§ **DIRECTIONS FOR THIS TASK**
Your reply must hold the lines from the one containing "Task: Tap 직항" to the end of the entries, copied exactly, with pictures excluded.

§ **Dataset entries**

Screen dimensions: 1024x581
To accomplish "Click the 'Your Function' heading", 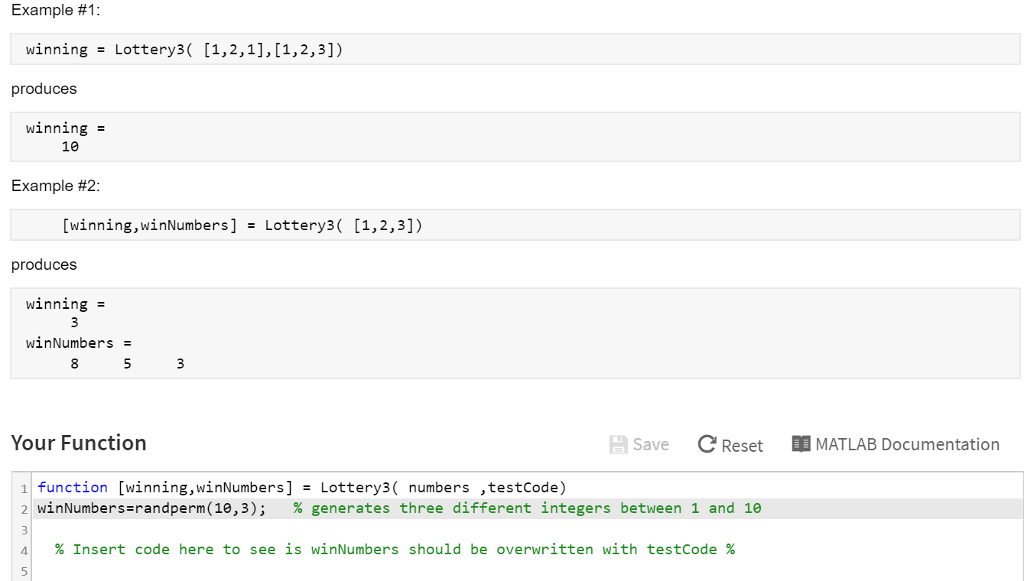I will tap(79, 443).
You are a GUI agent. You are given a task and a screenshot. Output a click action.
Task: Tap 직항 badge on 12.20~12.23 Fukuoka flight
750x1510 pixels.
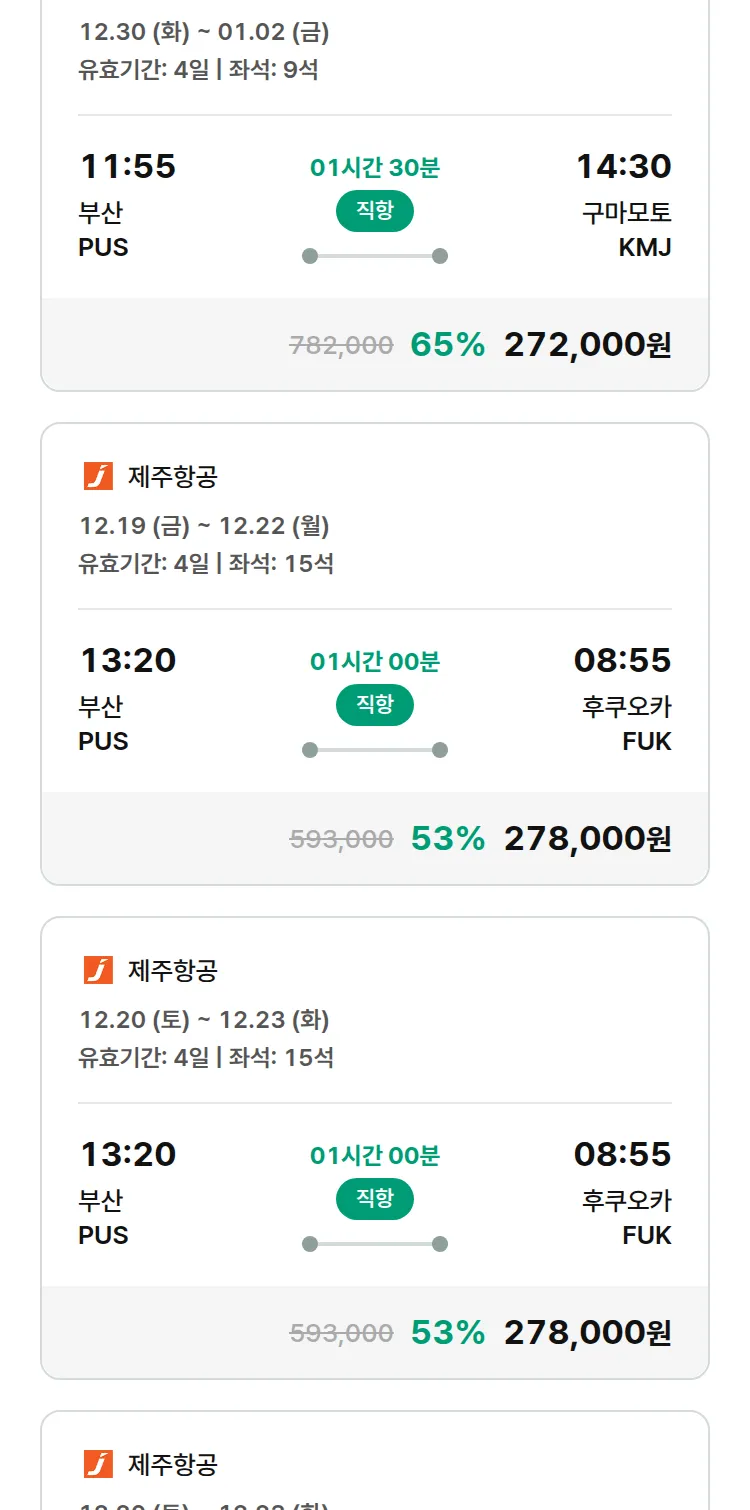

§ **WORKED SOLUTION**
Task: Tap 직항 badge on 12.20~12.23 Fukuoka flight
750x1510 pixels.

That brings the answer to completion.